Some words flip, black (which outside of matters of skin tone has some negative connotations already) was once mostly used by racists, while coloured or negro were not. Negro started to be avoided because of its place in some phrases particularly associated with history (in particular house negro and field negro), and because it's got a madey-uppy othering quality that white does not. Meanwhile black was argued to be perfectly accurate (or at least as accurate as white is for white people) and not innately any more negative than white. As African-Americans started to favour black, the more racist people deliberately avoided it, and so the more so black lost its derogatory sense, and negro gained one, leading it to be further restricted only to racists, and so on.

There was also a lot of anthropological use of negroid, which was mostly pseudo-anthropological nonsense, and mostly racist. These days, while it retains some value in forensic and physical anthropology, the study by anthropologists of how different peoples define race has made any claim to objective distinctions between so-called "races" infeasible. See for example the American Anthropological Association Statement on "Race". The more that sort of anthropology was discredited, the more the term negroid and the related negro were associated with racist views, the more it would be avoided by all but racists. It hence also became a word that, especially when used by someone who isn't black themselves, doesn't mean "black person", but means "black person who, as such, I think less of". The shift is partly passive (racists just don't bother to avoid such words) and partly active (racists deliberately use words found offensive, because well racist people are the sort of scum that would do that). It is also particularly favoured by the worse racists, because they want to suggest their bigotry is based on some sort of scientific understanding.

We can find a similar shift in gay (originally coined as an insult based on the sense of gay of "sexually immoral") becoming the preferred term, while homosexual (originally coined as a neutral scientific term) is very often used by homophobes who want to portray their bigotry as neutral and objective.

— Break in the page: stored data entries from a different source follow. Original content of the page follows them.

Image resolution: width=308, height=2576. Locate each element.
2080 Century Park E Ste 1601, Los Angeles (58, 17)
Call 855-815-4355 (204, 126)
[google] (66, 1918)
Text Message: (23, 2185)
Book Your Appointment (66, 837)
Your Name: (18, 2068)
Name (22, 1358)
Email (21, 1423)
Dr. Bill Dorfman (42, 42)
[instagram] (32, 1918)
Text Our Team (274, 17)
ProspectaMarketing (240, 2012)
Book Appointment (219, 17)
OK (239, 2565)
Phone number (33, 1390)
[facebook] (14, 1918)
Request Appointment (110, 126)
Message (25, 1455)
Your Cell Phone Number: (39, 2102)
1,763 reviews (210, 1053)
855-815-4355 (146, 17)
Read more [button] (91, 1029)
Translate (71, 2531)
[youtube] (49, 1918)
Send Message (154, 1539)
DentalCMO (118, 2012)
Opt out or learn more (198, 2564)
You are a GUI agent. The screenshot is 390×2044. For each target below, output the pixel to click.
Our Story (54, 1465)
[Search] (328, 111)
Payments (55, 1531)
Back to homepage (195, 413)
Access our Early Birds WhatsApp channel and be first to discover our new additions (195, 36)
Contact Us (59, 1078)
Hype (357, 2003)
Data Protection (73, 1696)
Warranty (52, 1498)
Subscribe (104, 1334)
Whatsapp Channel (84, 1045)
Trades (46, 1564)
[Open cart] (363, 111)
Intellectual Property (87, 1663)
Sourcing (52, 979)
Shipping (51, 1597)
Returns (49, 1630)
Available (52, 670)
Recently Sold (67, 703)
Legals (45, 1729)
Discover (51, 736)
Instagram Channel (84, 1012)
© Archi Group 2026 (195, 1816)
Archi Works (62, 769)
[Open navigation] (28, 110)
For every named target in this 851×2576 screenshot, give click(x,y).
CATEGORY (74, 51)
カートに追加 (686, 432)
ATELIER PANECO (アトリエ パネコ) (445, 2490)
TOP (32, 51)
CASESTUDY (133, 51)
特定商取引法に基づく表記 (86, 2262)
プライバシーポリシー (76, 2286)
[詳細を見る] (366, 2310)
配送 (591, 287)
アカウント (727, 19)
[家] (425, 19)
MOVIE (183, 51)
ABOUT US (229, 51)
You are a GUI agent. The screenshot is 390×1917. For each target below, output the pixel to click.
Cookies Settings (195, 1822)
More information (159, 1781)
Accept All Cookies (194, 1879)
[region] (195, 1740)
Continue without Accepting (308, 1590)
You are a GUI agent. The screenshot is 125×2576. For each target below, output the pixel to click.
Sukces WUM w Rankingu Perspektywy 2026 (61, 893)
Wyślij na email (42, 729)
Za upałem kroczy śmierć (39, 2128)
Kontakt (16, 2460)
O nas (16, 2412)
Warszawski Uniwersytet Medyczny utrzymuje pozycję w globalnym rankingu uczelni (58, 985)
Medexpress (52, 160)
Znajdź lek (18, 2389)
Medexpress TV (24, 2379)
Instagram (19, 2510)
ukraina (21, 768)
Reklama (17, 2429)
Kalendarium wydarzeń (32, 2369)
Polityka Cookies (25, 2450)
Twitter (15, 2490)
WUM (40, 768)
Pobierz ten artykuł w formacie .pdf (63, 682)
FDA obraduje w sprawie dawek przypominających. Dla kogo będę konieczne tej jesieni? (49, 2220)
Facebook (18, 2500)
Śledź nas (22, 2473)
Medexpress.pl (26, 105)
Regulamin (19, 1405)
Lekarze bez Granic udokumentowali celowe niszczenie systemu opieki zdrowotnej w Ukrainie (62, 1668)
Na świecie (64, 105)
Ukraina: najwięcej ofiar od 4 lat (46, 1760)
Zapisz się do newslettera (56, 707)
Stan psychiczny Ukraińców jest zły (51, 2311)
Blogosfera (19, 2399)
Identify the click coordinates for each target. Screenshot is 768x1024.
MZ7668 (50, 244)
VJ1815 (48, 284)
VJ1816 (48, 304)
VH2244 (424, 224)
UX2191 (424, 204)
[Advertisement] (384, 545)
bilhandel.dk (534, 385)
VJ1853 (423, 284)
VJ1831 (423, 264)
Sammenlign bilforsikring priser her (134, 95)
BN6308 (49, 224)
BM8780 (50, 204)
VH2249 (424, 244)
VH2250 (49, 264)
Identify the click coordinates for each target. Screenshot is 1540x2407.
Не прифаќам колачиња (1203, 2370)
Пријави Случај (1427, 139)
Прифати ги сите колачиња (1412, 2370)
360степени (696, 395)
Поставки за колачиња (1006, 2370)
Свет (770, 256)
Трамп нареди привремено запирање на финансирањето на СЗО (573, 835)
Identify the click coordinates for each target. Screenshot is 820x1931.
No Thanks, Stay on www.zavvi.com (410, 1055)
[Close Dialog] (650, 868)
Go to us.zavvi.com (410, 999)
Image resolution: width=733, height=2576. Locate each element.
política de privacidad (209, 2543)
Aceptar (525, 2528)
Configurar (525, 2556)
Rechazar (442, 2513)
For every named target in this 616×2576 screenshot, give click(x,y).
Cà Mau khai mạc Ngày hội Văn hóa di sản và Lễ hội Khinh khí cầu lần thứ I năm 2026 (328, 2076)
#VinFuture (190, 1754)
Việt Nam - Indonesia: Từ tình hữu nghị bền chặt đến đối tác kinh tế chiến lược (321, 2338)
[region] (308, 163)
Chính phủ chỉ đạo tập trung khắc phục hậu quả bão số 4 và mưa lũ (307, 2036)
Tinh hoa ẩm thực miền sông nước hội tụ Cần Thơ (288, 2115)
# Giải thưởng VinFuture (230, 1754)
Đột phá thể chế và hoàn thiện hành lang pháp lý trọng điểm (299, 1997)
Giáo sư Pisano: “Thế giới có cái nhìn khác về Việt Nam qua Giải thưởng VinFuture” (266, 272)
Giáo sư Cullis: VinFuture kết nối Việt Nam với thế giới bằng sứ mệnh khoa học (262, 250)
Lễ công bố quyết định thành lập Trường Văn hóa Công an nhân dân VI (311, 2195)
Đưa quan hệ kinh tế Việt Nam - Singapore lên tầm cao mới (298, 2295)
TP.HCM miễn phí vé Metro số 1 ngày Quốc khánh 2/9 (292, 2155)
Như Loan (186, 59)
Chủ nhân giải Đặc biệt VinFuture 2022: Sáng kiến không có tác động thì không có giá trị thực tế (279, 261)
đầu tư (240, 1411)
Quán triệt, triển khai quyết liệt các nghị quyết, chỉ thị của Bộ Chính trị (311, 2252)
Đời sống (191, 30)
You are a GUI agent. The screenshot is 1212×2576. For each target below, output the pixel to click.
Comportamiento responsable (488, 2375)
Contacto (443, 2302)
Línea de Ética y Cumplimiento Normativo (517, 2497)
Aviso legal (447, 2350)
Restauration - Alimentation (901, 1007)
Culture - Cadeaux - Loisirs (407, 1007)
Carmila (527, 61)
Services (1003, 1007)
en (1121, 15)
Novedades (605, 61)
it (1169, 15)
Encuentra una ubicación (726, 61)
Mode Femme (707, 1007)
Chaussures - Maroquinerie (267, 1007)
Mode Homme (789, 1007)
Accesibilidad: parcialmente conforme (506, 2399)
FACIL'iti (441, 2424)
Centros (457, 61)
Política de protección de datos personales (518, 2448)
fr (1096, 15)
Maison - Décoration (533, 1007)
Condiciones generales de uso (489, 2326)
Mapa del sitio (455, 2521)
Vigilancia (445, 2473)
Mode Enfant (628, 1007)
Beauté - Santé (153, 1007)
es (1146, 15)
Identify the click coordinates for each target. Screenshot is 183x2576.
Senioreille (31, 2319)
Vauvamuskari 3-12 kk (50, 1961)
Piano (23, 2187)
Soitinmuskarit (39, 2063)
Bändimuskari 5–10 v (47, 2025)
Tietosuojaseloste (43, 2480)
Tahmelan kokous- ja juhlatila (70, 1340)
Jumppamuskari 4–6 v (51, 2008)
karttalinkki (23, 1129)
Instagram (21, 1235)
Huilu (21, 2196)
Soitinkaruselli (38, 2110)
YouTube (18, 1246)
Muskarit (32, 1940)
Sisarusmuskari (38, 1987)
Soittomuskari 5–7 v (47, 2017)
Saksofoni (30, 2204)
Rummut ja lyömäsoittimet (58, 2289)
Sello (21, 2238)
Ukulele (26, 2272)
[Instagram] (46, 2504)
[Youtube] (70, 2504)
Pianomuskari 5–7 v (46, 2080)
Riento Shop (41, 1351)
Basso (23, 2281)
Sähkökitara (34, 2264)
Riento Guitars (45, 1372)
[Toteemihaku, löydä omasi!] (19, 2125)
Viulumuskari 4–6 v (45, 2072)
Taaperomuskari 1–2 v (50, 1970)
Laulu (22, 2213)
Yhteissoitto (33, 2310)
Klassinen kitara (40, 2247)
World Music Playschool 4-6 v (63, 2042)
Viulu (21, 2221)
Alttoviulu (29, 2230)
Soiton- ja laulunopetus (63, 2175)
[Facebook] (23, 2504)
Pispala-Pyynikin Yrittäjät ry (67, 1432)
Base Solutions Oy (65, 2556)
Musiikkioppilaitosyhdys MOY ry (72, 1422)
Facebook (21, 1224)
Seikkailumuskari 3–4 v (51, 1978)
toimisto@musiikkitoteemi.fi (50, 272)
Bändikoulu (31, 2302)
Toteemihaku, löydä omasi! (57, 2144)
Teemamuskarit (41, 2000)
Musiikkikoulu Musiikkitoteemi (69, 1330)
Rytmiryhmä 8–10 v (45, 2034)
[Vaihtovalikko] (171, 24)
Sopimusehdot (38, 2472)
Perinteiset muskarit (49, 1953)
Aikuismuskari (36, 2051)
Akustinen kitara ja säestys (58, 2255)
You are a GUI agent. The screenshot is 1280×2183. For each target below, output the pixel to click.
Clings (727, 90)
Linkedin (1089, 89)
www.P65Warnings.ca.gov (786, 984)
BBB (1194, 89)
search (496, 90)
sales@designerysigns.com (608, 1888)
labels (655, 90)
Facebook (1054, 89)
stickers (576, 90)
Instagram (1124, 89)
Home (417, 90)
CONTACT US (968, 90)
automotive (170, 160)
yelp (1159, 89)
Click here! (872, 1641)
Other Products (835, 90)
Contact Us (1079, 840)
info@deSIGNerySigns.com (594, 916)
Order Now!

Negress is particularly othering, in being a term for a black woman for which there is no comparable term (what's the word for a white woman?) and so combining sexual and racial discrimination in the very idea that we need treat black women as such a special case (and often, point of curiosity and target of sexual predation). As that became more conciously analysed with the growth of both the civil rights movement and the women's movement, and the (often fraught) intersection of the two (e.g. the Combahee River Collective), that led to both negress and negro being more disfavoured.

One possible response to all this is to think "well, this is all very arbitrary, if we just use all the words, they'll all stop being hurtful", as in e.g. Lenny Bruce's famous piece. In reality though, that's not very far removed from saying "gosh, it would be great if we'd all just stop being racist"; it's predicated on (a) bigotry being so rare among the more privileged group that they'd wash out the remaining pointedly bigoted uses and (b) bigotry being so rarely experienced by the less privileged group that such an experiment wouldn't be hurtful. If we lived in such a world, there'd be no need for such an exercise to begin with.